Output the listing word for word, minus images.

Given entries Start Marker

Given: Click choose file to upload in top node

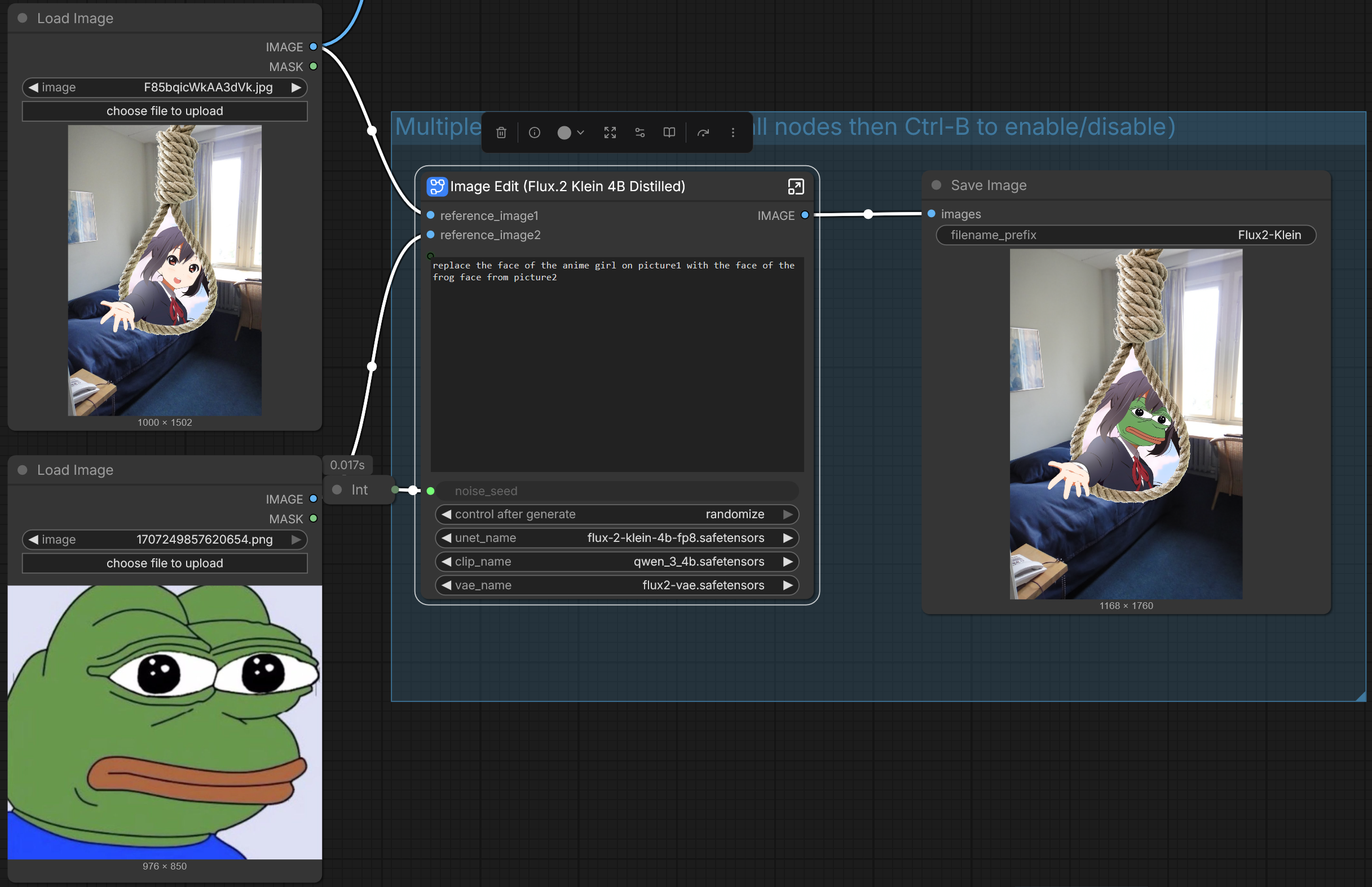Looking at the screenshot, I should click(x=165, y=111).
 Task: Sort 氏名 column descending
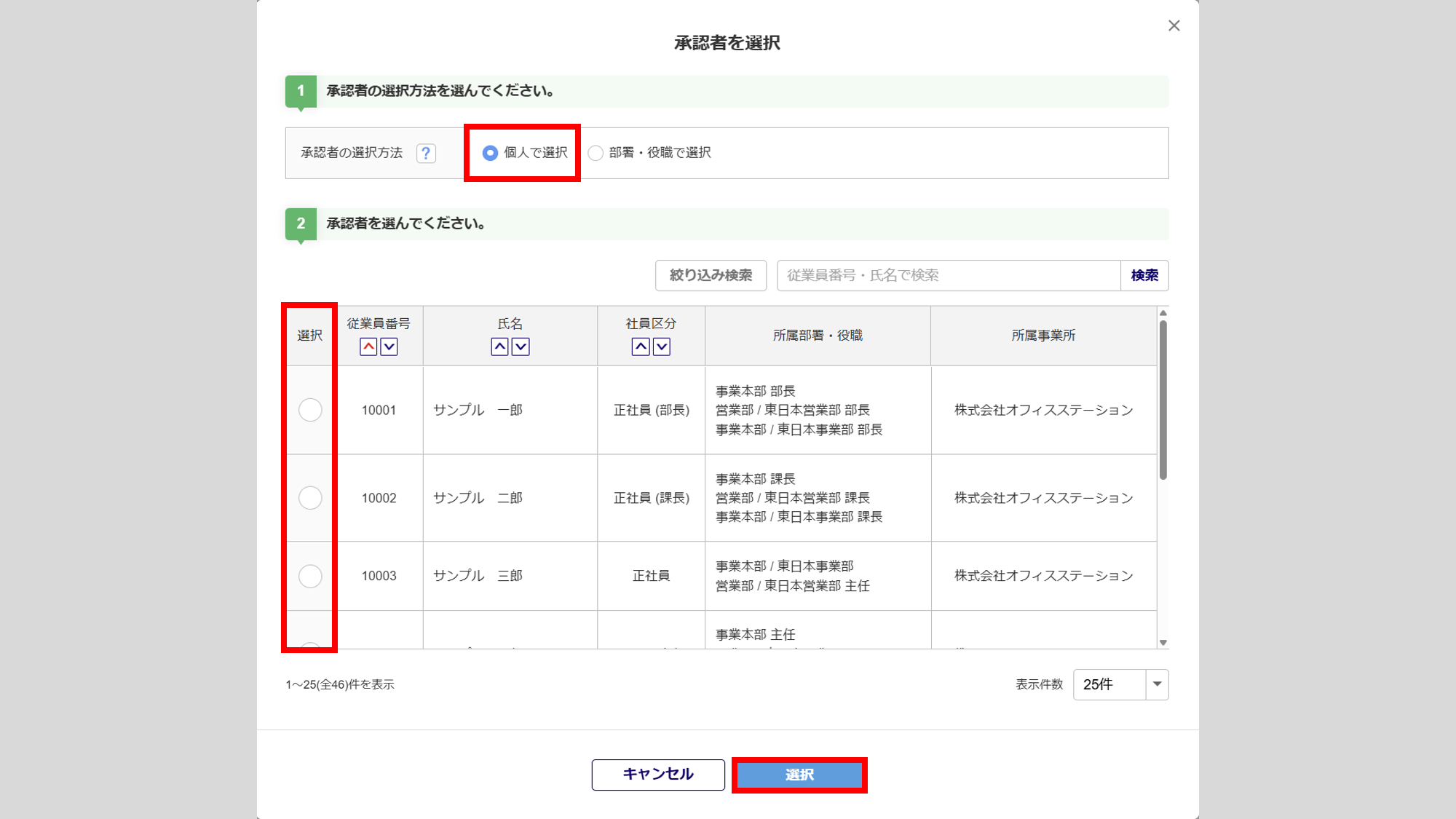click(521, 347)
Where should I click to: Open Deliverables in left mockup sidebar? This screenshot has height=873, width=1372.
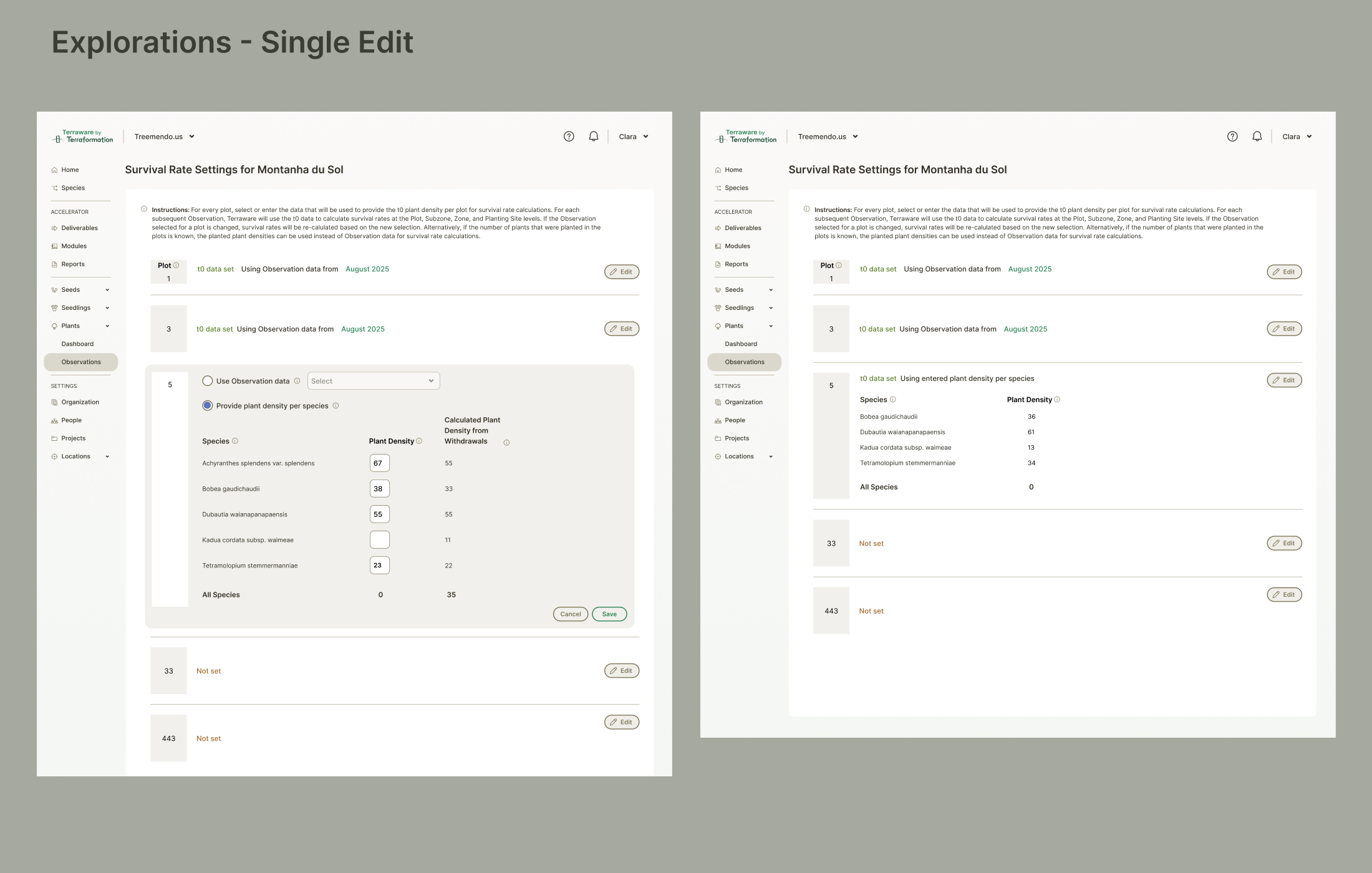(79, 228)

Given entries End Marker

▸ Task answer:
Given: Click choose file to upload in top node

Looking at the screenshot, I should click(x=165, y=111).
 Task: Sort 氏名 column descending
click(521, 347)
Where should I click to: Open Deliverables in left mockup sidebar? This screenshot has height=873, width=1372.
(79, 228)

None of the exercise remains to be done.